= What is required =
What follows is a set of records; give them all back exactly.

= Stored items =
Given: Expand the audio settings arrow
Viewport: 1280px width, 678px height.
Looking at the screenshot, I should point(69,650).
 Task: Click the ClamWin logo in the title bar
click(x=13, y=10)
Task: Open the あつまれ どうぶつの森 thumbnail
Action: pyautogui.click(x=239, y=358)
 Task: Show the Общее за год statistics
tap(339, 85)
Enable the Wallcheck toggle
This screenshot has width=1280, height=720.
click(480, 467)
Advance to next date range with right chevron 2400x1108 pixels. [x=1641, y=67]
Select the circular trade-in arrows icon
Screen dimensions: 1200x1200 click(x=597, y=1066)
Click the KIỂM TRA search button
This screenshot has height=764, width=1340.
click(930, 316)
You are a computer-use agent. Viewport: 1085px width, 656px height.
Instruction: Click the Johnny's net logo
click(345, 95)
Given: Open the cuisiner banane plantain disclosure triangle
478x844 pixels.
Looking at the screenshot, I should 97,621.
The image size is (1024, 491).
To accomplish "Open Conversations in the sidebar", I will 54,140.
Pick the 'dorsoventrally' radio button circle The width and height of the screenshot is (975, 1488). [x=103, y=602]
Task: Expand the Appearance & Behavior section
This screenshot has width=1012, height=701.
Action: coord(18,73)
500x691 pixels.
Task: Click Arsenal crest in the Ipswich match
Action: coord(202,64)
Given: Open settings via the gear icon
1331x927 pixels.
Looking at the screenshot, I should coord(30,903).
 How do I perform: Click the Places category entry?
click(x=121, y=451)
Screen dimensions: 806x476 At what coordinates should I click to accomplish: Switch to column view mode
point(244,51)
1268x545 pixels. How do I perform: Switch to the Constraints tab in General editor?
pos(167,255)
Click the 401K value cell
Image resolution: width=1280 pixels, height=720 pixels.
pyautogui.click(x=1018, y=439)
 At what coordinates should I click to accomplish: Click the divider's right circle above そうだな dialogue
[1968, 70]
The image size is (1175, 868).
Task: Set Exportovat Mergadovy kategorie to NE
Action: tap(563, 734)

= Result for this exercise =
Given: Expand the audio settings arrow
Viewport: 1280px width, 678px height.
Looking at the screenshot, I should point(69,650).
 Task: Click the ClamWin logo in the title bar
click(x=13, y=10)
Task: Open the あつまれ どうぶつの森 thumbnail
Action: pyautogui.click(x=239, y=358)
 Task: Show the Общее за год statistics
tap(339, 85)
Enable the Wallcheck toggle
This screenshot has width=1280, height=720.
click(480, 467)
Advance to next date range with right chevron 2400x1108 pixels. [x=1641, y=67]
Select the circular trade-in arrows icon
Screen dimensions: 1200x1200 click(x=597, y=1066)
Click the KIỂM TRA search button
This screenshot has height=764, width=1340.
click(930, 316)
You are a computer-use agent. Viewport: 1085px width, 656px height.
Instruction: Click the Johnny's net logo
click(345, 95)
Given: Open the cuisiner banane plantain disclosure triangle
478x844 pixels.
Looking at the screenshot, I should 97,621.
The image size is (1024, 491).
To accomplish "Open Conversations in the sidebar", I will 54,140.
Pick the 'dorsoventrally' radio button circle The width and height of the screenshot is (975, 1488). [x=103, y=602]
Task: Expand the Appearance & Behavior section
This screenshot has width=1012, height=701.
Action: coord(18,73)
500x691 pixels.
Task: Click Arsenal crest in the Ipswich match
Action: coord(202,64)
Given: Open settings via the gear icon
1331x927 pixels.
Looking at the screenshot, I should coord(30,903).
 How do I perform: Click the Places category entry?
click(x=121, y=451)
Screen dimensions: 806x476 At what coordinates should I click to accomplish: Switch to column view mode
point(244,51)
1268x545 pixels. How do I perform: Switch to the Constraints tab in General editor?
pos(167,255)
Click the 401K value cell
Image resolution: width=1280 pixels, height=720 pixels.
pyautogui.click(x=1018, y=439)
 At what coordinates should I click to accomplish: Click the divider's right circle above そうだな dialogue
[1968, 70]
The image size is (1175, 868).
Task: Set Exportovat Mergadovy kategorie to NE
Action: tap(563, 734)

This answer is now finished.